But why would the area be expressed as a length? This always struck me as a coincidence, and having read on bivectors it just makes sense that it would be (because a vector represents a distance on a line, a bivector represents an area on plane, a trivector represents a volume on a 3D space and so on).
Area is not expressed as a length. In general you can't simplify an expression that is a sum of an area and a length (this is one of the features of geometry that GA handles for you algebraically). e.g. "one meter plus one meter" can be simplified to "two meters", but "one square meter plus one meter" cannot be simplified. However if one of the terms is zero you can remove it, so "zero square meters plus one meter" is "one meter".
Right, with bivectors as in the article it all works.

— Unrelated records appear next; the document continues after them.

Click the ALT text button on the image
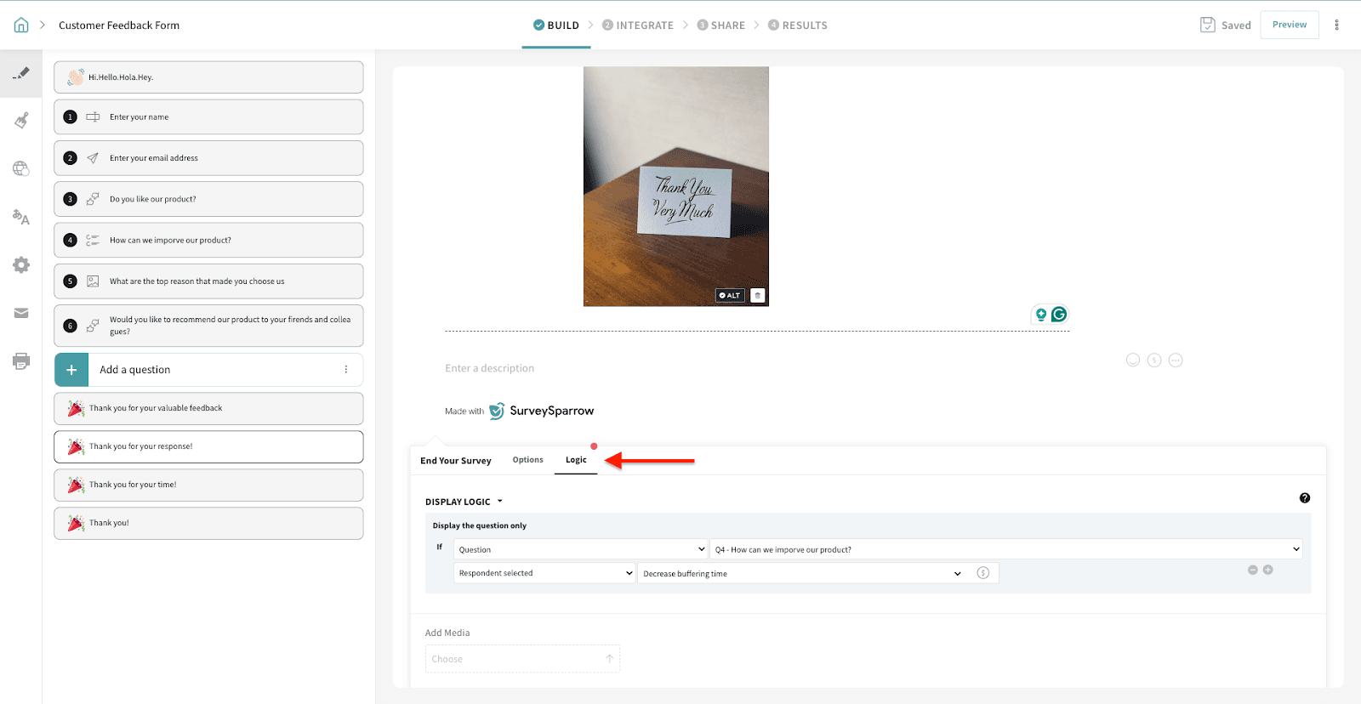The width and height of the screenshot is (1361, 704). [x=730, y=296]
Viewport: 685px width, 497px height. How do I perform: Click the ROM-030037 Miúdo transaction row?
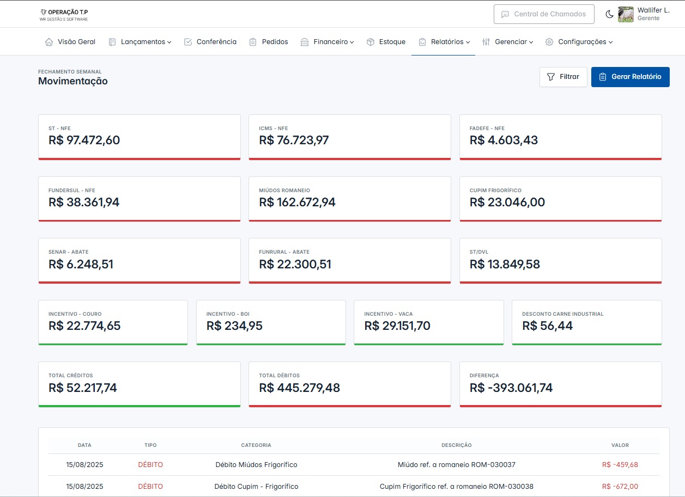pos(353,465)
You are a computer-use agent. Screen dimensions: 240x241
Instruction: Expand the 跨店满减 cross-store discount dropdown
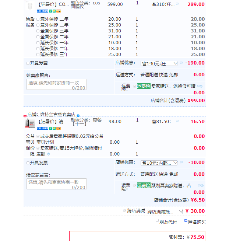[x=164, y=212]
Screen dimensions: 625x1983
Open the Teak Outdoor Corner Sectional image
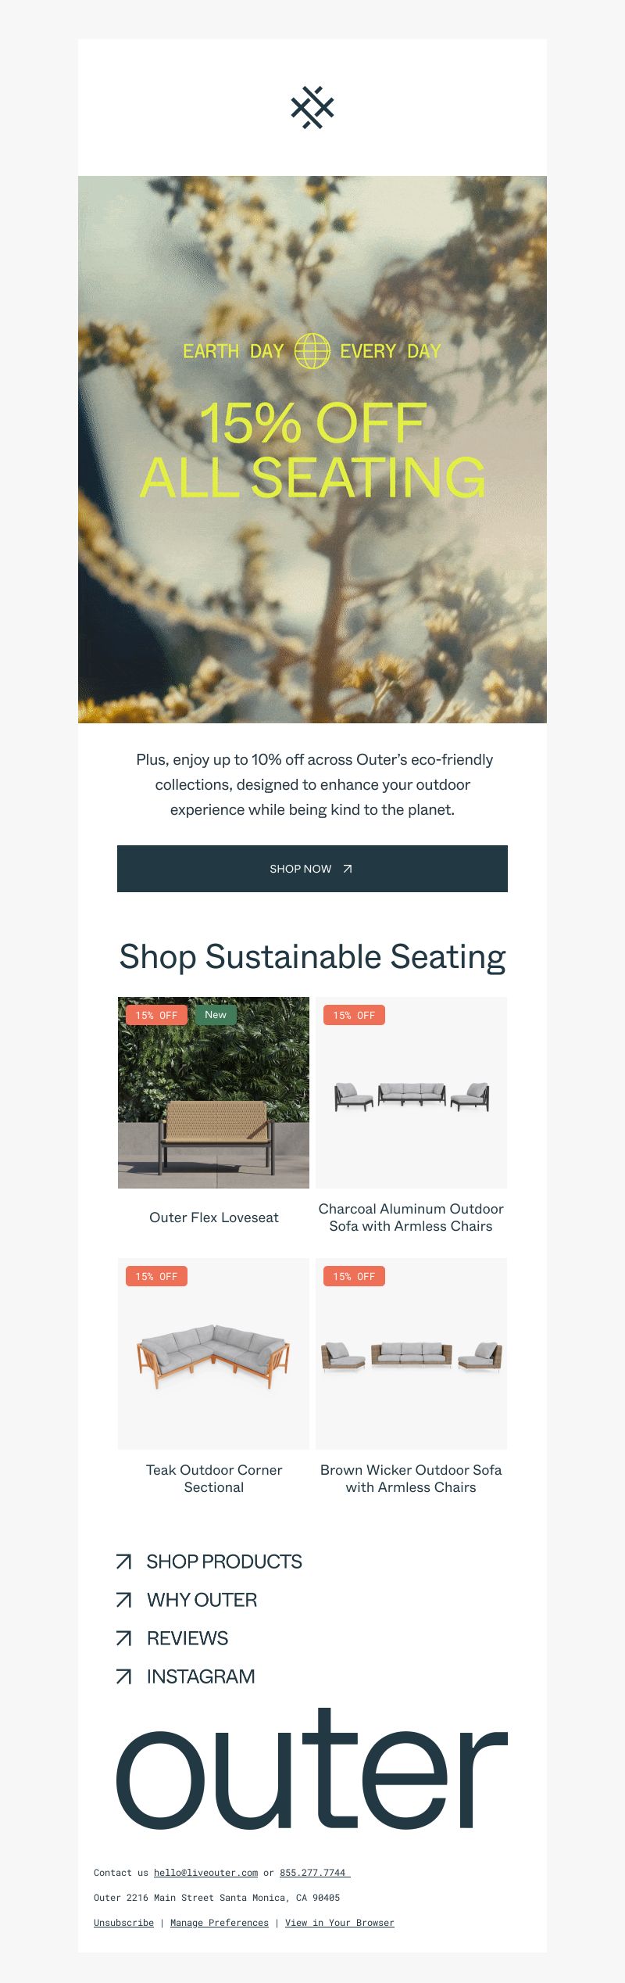213,1354
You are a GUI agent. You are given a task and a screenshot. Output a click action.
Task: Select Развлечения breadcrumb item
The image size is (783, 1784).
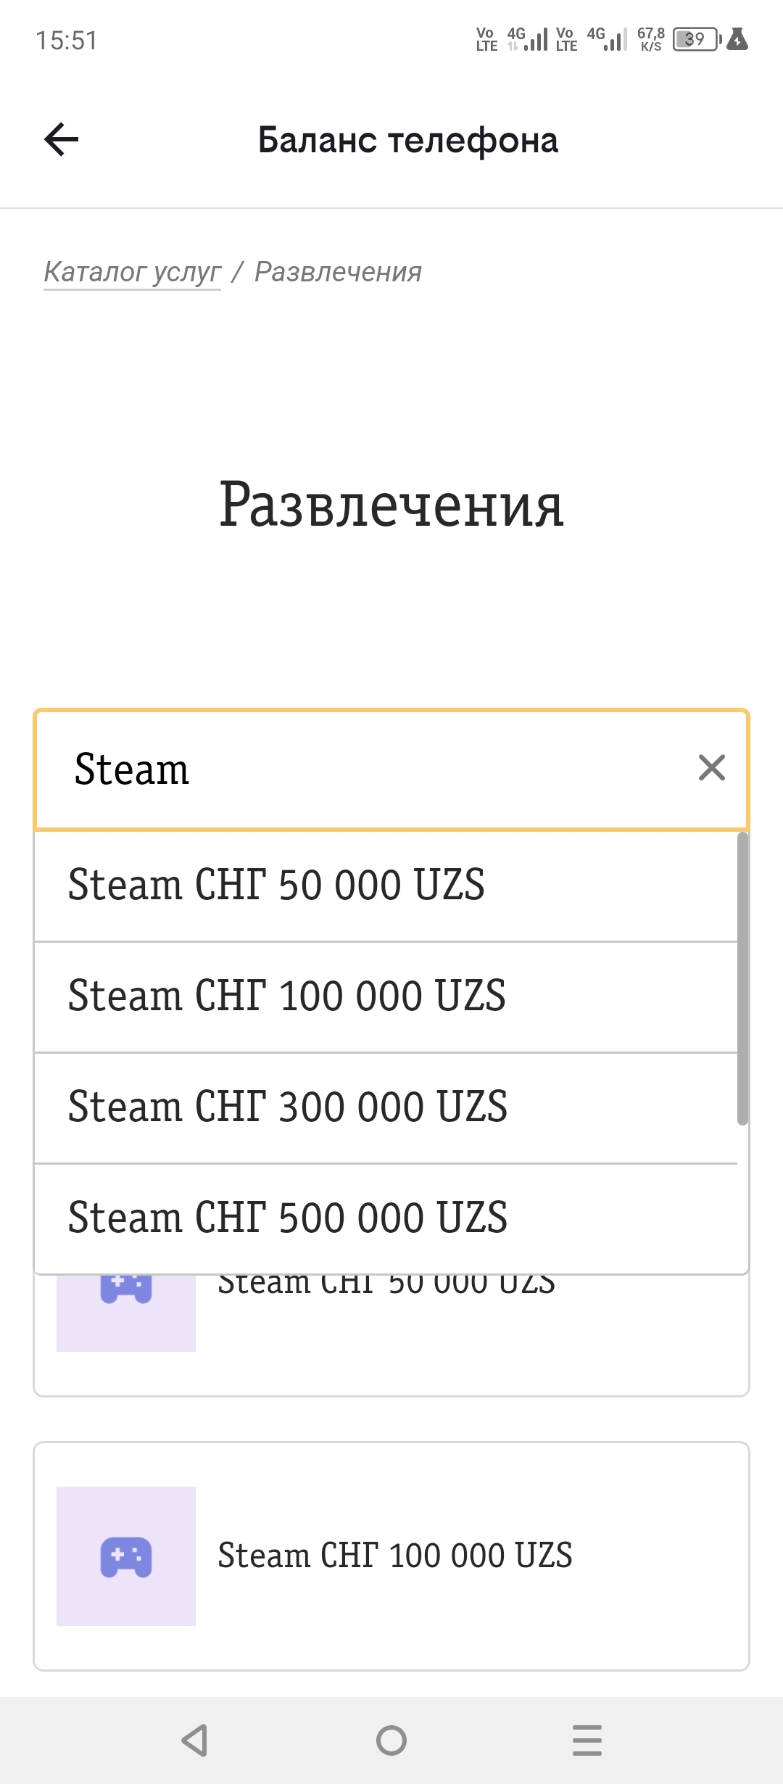pyautogui.click(x=338, y=272)
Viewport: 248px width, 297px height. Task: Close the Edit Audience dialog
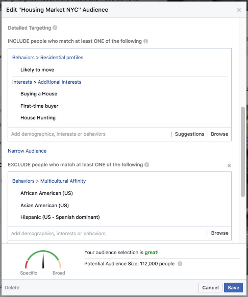pyautogui.click(x=239, y=10)
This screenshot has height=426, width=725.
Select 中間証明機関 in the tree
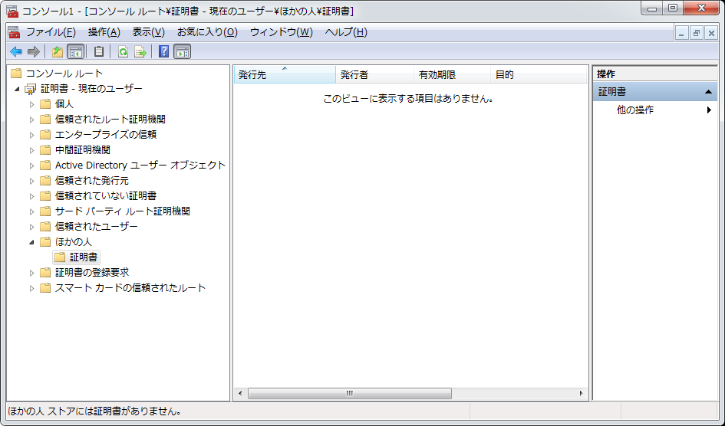(x=82, y=150)
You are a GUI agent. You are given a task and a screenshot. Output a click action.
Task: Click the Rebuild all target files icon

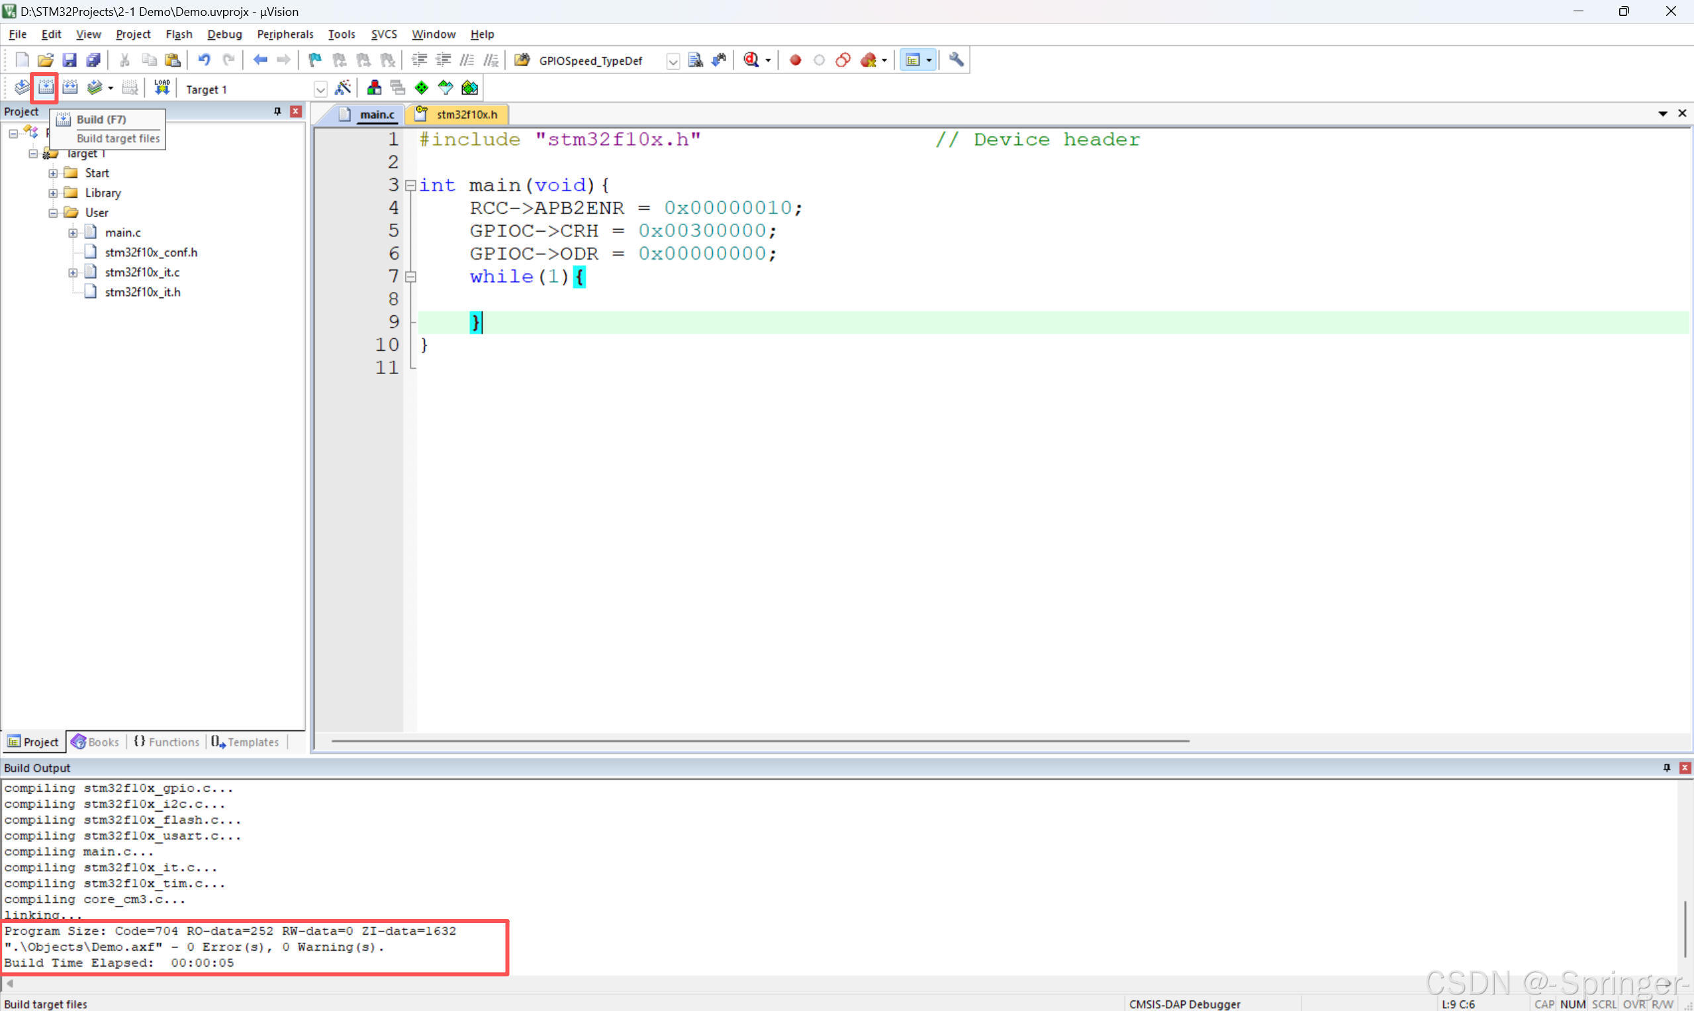69,87
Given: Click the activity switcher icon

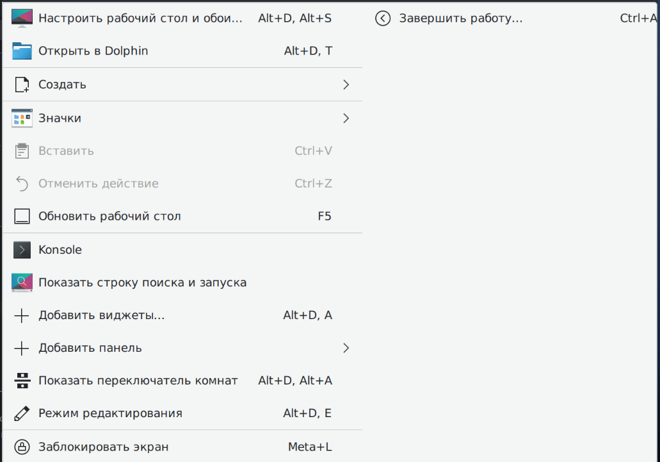Looking at the screenshot, I should [22, 381].
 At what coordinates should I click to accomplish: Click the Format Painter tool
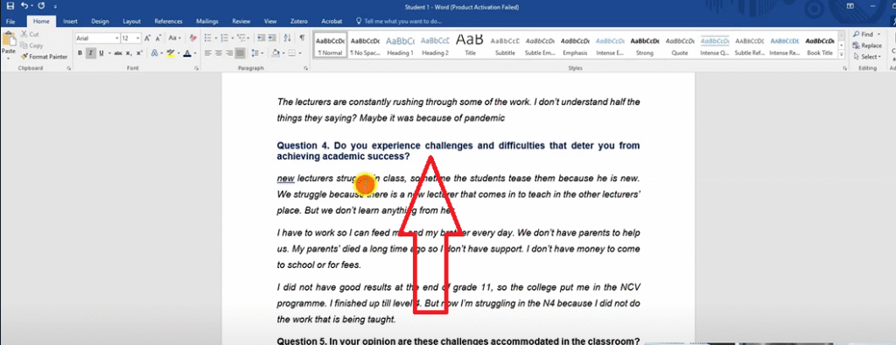(44, 57)
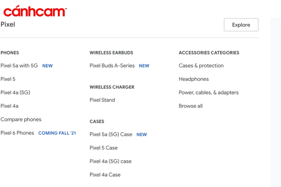The height and width of the screenshot is (187, 281).
Task: Click the Explore button
Action: 241,25
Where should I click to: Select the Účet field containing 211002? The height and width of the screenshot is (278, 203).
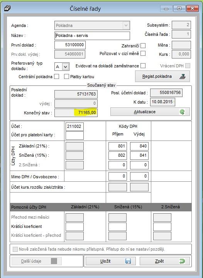(x=74, y=126)
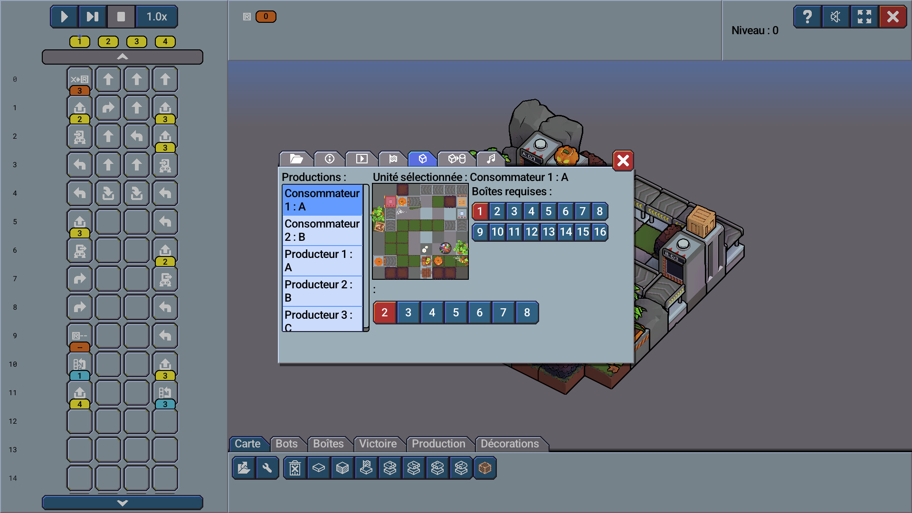The height and width of the screenshot is (513, 912).
Task: Expand program list with down chevron
Action: click(x=123, y=503)
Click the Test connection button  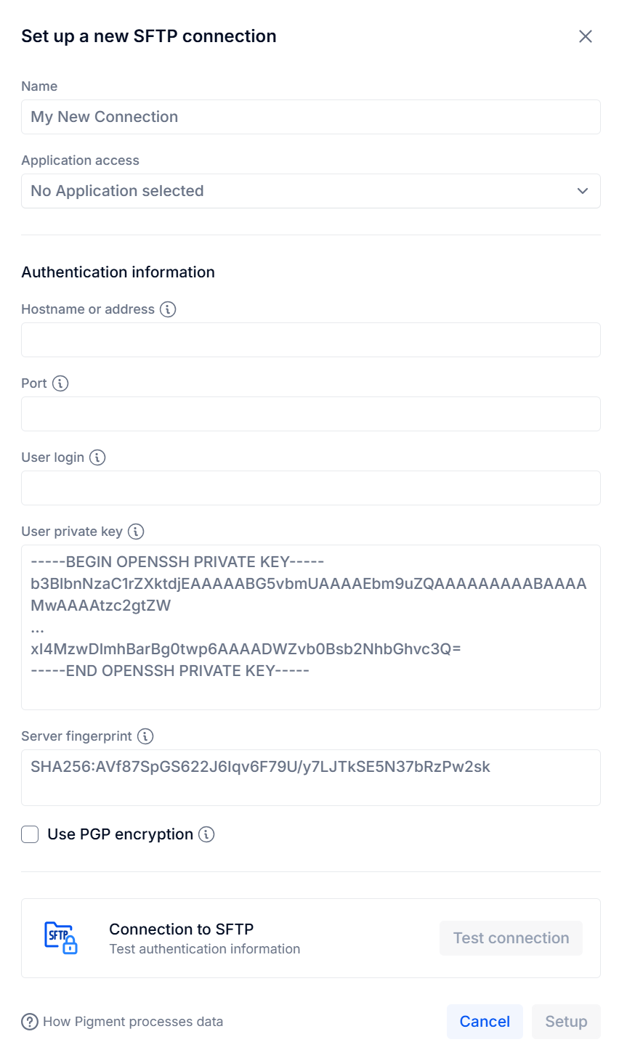click(x=511, y=938)
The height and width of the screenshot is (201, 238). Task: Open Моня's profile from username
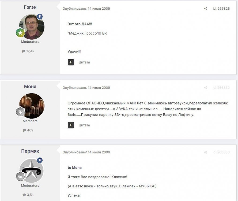pyautogui.click(x=30, y=87)
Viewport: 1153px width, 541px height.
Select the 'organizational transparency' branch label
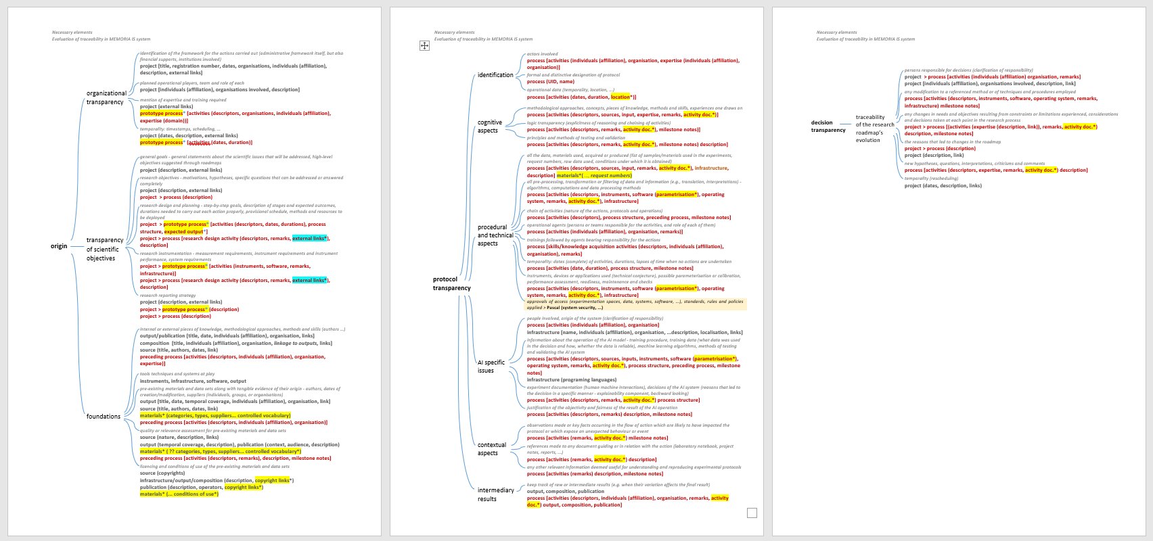(106, 98)
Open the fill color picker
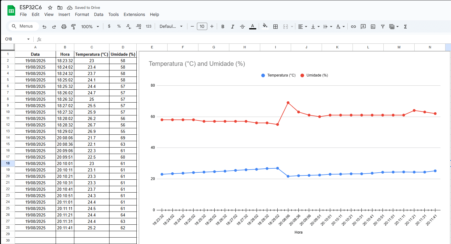 [x=265, y=26]
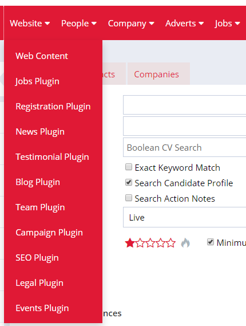Uncheck Search Candidate Profile
The height and width of the screenshot is (326, 246).
pos(129,182)
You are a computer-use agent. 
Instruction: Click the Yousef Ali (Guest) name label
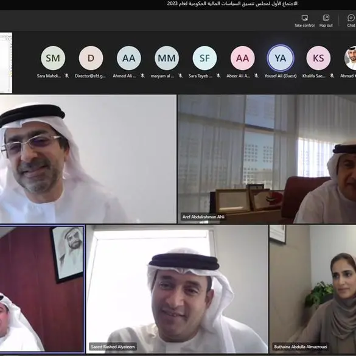click(x=281, y=76)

What I was saying is that summing areas and length is exactly what happens with vector product. The k vector (or the k imaginary unit in quaternions) is the third unit vector, so it has length 1. But when I compute i⨯j=k, I suddenly interpret it as the area of the parallelogram formed by a and j, and at the same time k is the direction perpendicular to both i and j so its coefficient must be a length.
Likewise for triple product which computes a volume but it expresses it as a number (i.e. a length). We study all of these things in vector calculus and don't pay attention to these inconsistencies, but they are there.
It's even more confusing because the triple product is actually a signed volume (pseudoscalar). I admit that I also never noticed these problems until learning GA.